Questions sur le texte ▸
1. Répondez à ces questions sur le texte consacré à l'éducation dans les sociétés africaines :
(a) Où se faisait la résolution des problèmes dans les sociétés africaines d'hier ?
(b) Comment beaucoup de Guinéens vivent-ils la liberté ?
(c) À qui le relais de l'éducation est-il revenu dans le contexte moderne ?
2. Extrayez du texte consacré à l'éducation dans les sociétés africaines, sans la moindre modification, tout le passage qui va de « Les sociétés africaines » jusqu'à « à palabre, etc.). » inclus.

Texte de l'exercice ▸

----

Les sociétés africaines d’hier avaient dans leur fonctionnement une grande influence sur les générations montantes. L’éducation des enfants et des jeunes par les anciens reposait sur la connaissance des conduites en société (les rôles et responsabilités en famille, le vivre ensemble, le respect de la parole des sages, la résolution des problèmes sous l’arbre à palabre, etc.).
Au fil des ans, elles connurent des mutations qui prennent appui sur la mondialisation avec sa cohorte de mode de pensée, de vie et de fonctionnement (démocratie, internet etc.), en déphasage avec le processus de socialisation des peuples noirs.
Cette forme de gouvernance de nos sociétés qui a pourtant aidé de manière conséquente à l’éducation des moins âgés, n’est qu’un souvenir de nos jours.
Avec la nouvelle ère, certains acquis des temps modernes (la liberté, la démocratie etc.) sont parfois utilisés de manière extravagante et exagérée. Parlant de la liberté, elle est vécue par beaucoup d’Africains en général et beaucoup de Guinéens en particulier comme une fin en soi. Ils ne donnent aucune limite à leur liberté et cela engendre parfois des clivages aux conséquences énormes.
Ce libertinage est constaté dans presque tous les domaines de la vie humaine et plus précisément dans le jeu démocratique où d’ailleurs il connait une hausse apercevable instantanément.
Mais posons la question à savoir comment nous en sommes arrivés là depuis quelques décennies ?
Après les anciens schémas de socialisation qu’employaient nos sociétés et qui favorisaient une intégration effective et une maturité agissante, le relais de l’éducation est revenu aux familles (père et mère), dans un contexte moderne. Ce contexte moderne est surtout marqué par la vitalité démocratique qui se manifeste par la conquête du pouvoir à partir des urnes. Mais combien ont la maturité citoyenne et politique dans cette nouvelle façon de vouloir gérer la cité ?

----

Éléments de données
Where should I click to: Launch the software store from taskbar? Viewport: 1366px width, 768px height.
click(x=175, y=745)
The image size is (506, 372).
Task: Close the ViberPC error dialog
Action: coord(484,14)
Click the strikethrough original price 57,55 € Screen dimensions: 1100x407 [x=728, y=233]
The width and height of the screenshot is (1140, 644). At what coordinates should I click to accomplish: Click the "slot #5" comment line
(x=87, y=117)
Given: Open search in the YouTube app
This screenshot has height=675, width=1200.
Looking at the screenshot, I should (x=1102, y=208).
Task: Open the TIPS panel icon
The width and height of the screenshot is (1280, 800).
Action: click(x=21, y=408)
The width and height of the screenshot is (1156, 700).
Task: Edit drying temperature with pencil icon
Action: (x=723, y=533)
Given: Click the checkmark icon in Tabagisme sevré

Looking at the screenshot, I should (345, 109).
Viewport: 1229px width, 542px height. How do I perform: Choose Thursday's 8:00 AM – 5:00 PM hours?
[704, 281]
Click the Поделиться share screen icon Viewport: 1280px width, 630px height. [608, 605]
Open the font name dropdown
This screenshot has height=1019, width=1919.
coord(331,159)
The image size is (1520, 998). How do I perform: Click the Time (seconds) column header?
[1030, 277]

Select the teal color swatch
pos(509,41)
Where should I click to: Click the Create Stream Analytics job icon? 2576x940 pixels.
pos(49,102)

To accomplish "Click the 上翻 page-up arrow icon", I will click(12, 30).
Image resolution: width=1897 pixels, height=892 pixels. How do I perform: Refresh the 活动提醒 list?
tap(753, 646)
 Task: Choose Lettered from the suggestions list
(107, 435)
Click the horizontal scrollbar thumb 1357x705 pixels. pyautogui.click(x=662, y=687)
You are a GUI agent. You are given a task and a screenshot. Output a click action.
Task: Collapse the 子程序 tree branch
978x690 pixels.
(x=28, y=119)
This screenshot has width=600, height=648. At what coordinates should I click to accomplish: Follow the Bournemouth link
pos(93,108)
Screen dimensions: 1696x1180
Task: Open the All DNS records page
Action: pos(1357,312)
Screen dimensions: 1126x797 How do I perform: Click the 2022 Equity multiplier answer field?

----

Réponses numérotées ▸
1.
(a) Sous l'arbre à palabre.
(b) Comme une fin en soi.
(c) Aux familles (père et mère).

2.
Les sociétés africaines d’hier avaient dans leur fonctionnement une grande influence sur les générations montantes. L’éducation des enfants et des jeunes par les anciens reposait sur la connaissance des conduites en société (les rôles et responsabilités en famille, le vivre ensemble, le respect de la parole des sages, la résolution des problèmes sous l’arbre à palabre, etc.).